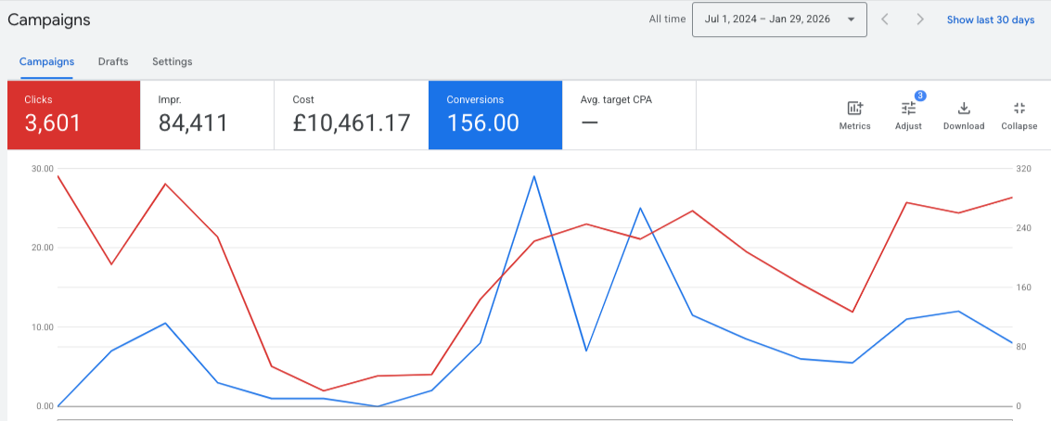Go to next date range arrow

[920, 19]
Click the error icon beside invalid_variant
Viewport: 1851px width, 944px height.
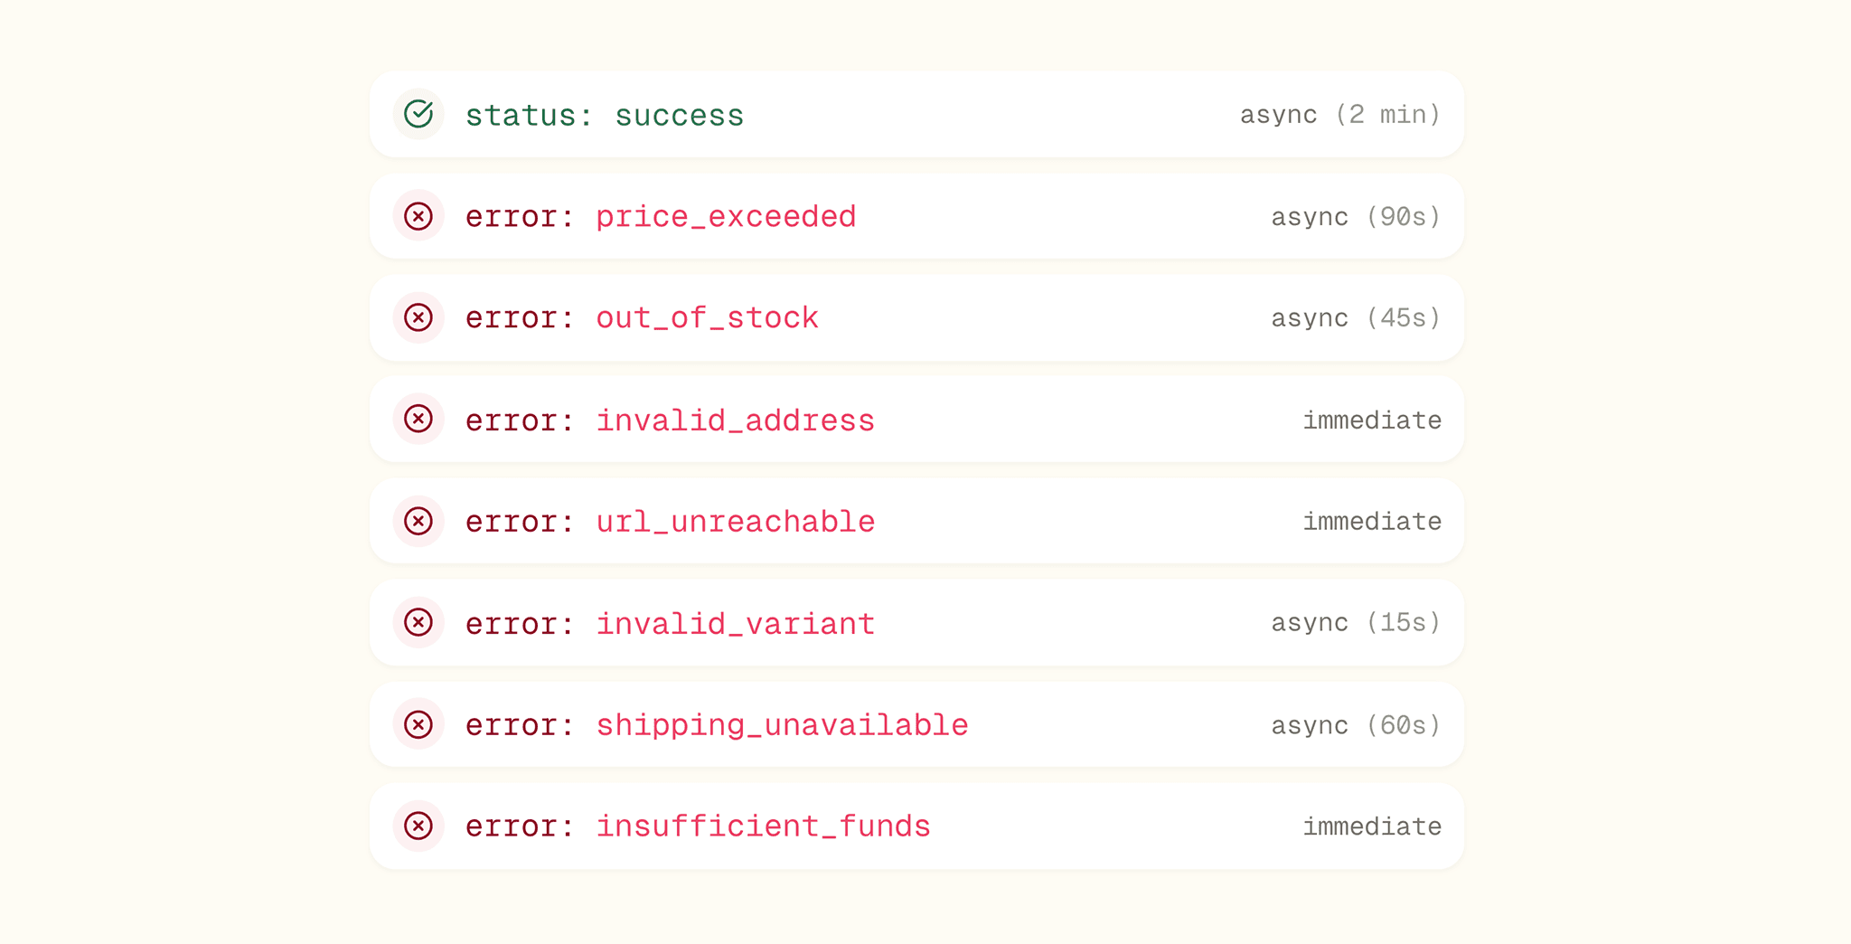(x=418, y=622)
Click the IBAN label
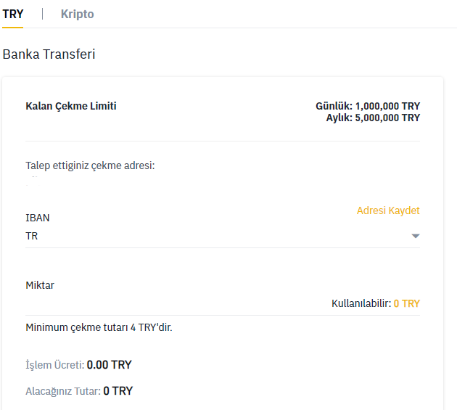457x410 pixels. tap(38, 218)
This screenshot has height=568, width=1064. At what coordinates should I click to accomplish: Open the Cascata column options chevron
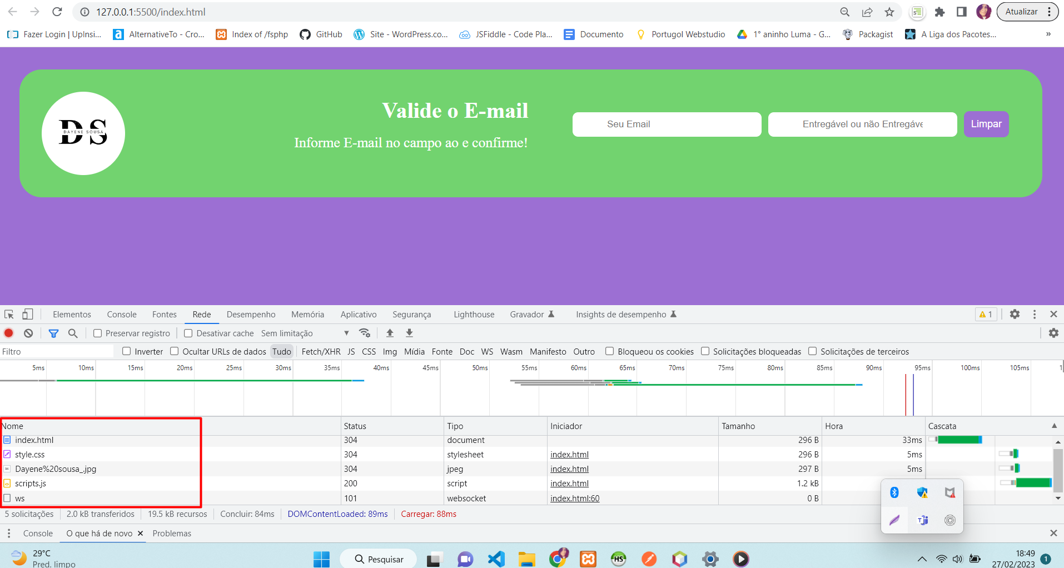click(x=1053, y=426)
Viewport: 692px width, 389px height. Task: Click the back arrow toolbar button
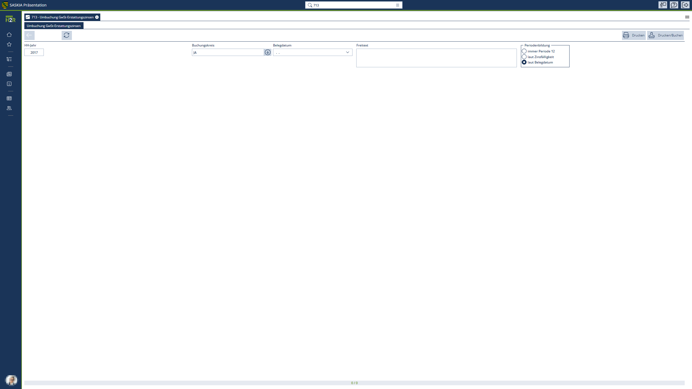coord(29,35)
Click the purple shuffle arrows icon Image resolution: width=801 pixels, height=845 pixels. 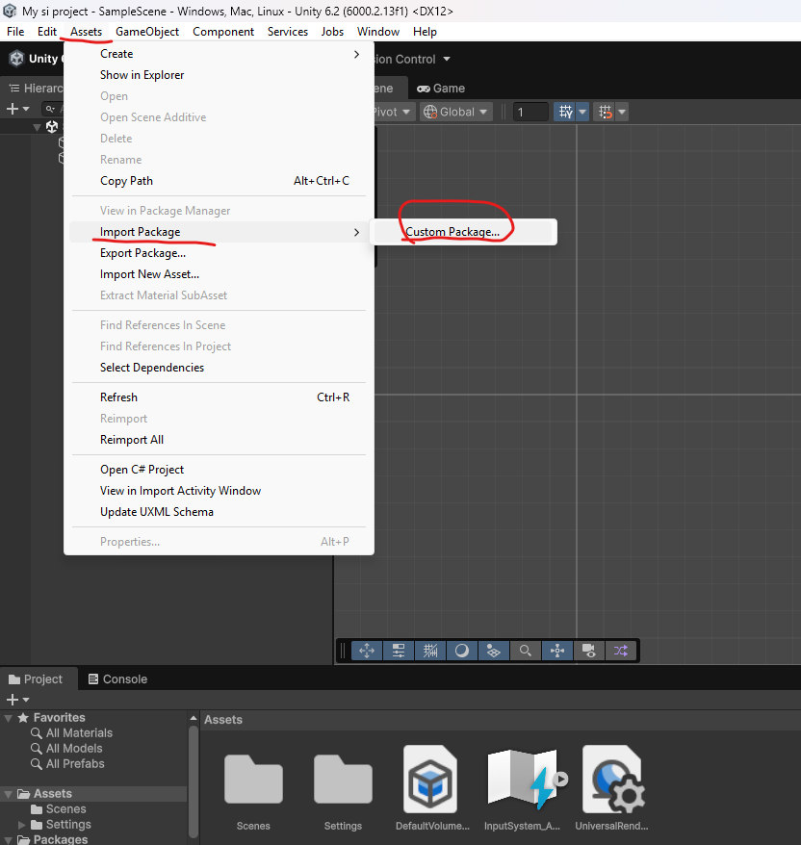point(621,651)
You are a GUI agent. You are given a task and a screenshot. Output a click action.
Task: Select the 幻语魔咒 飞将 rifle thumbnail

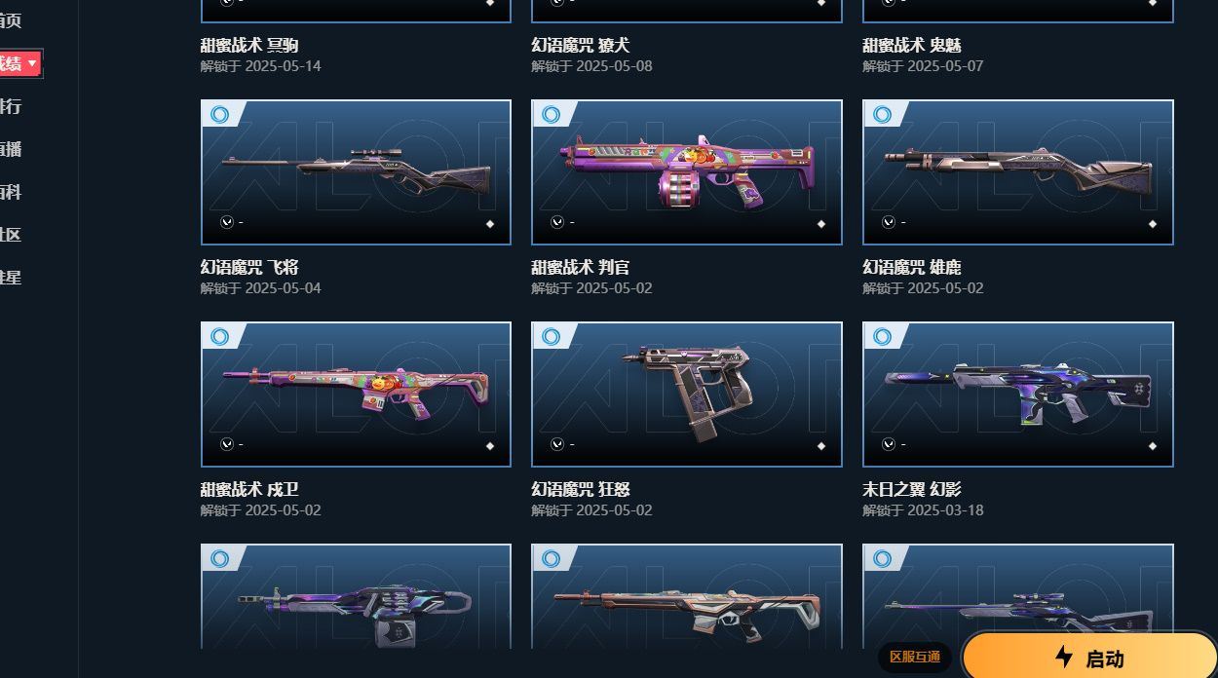pos(356,172)
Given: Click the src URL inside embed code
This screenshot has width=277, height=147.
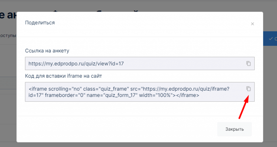Looking at the screenshot, I should [x=185, y=89].
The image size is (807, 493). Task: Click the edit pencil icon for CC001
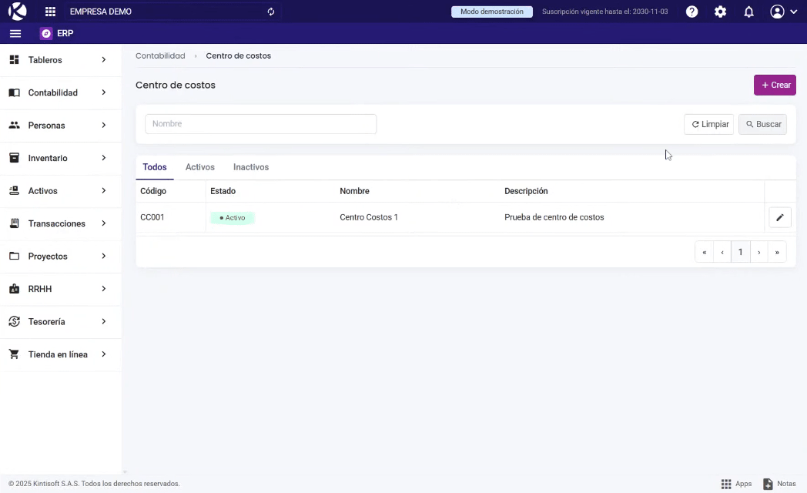point(779,218)
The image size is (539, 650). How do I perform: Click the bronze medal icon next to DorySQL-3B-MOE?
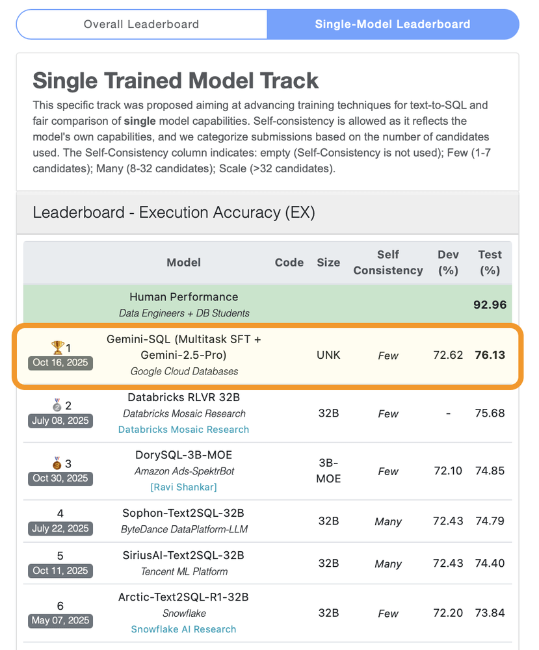click(57, 463)

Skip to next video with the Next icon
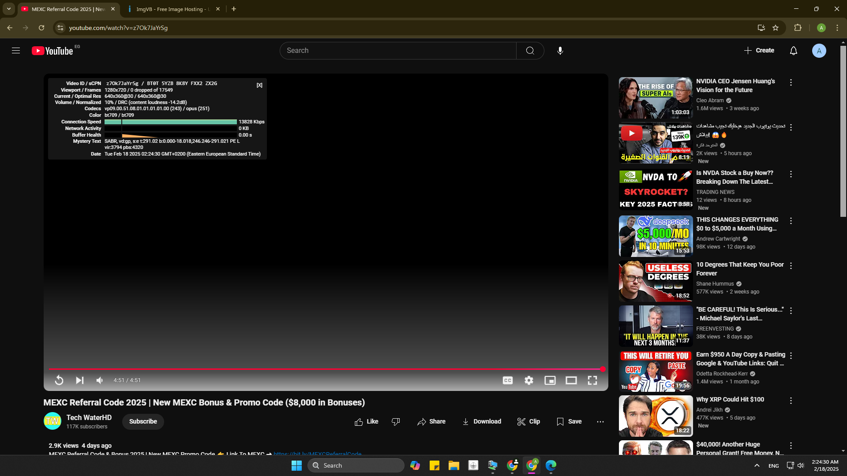(x=79, y=380)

**Directive:**
Rewrite the part of the listing above, from its beginning through the line containing "coord(29,35)", as a JSON list of strings with one string per line. Omit blank lines and leave the pictures out.

**Answer to the problem:**
[
  "Go to next date range arrow",
  "[920, 19]",
  "Click the error icon beside invalid_variant",
  "Viewport: 1851px width, 944px height.",
  "(x=418, y=622)",
  "Click the IBAN label",
  "457x410 pixels. tap(38, 218)",
  "This screenshot has height=568, width=1064. At what coordinates should I click to accomplish: Open the Cascata column options chevron",
  "click(x=1053, y=426)",
  "Viewport: 692px width, 389px height. Task: Click the back arrow toolbar button",
  "coord(29,35)"
]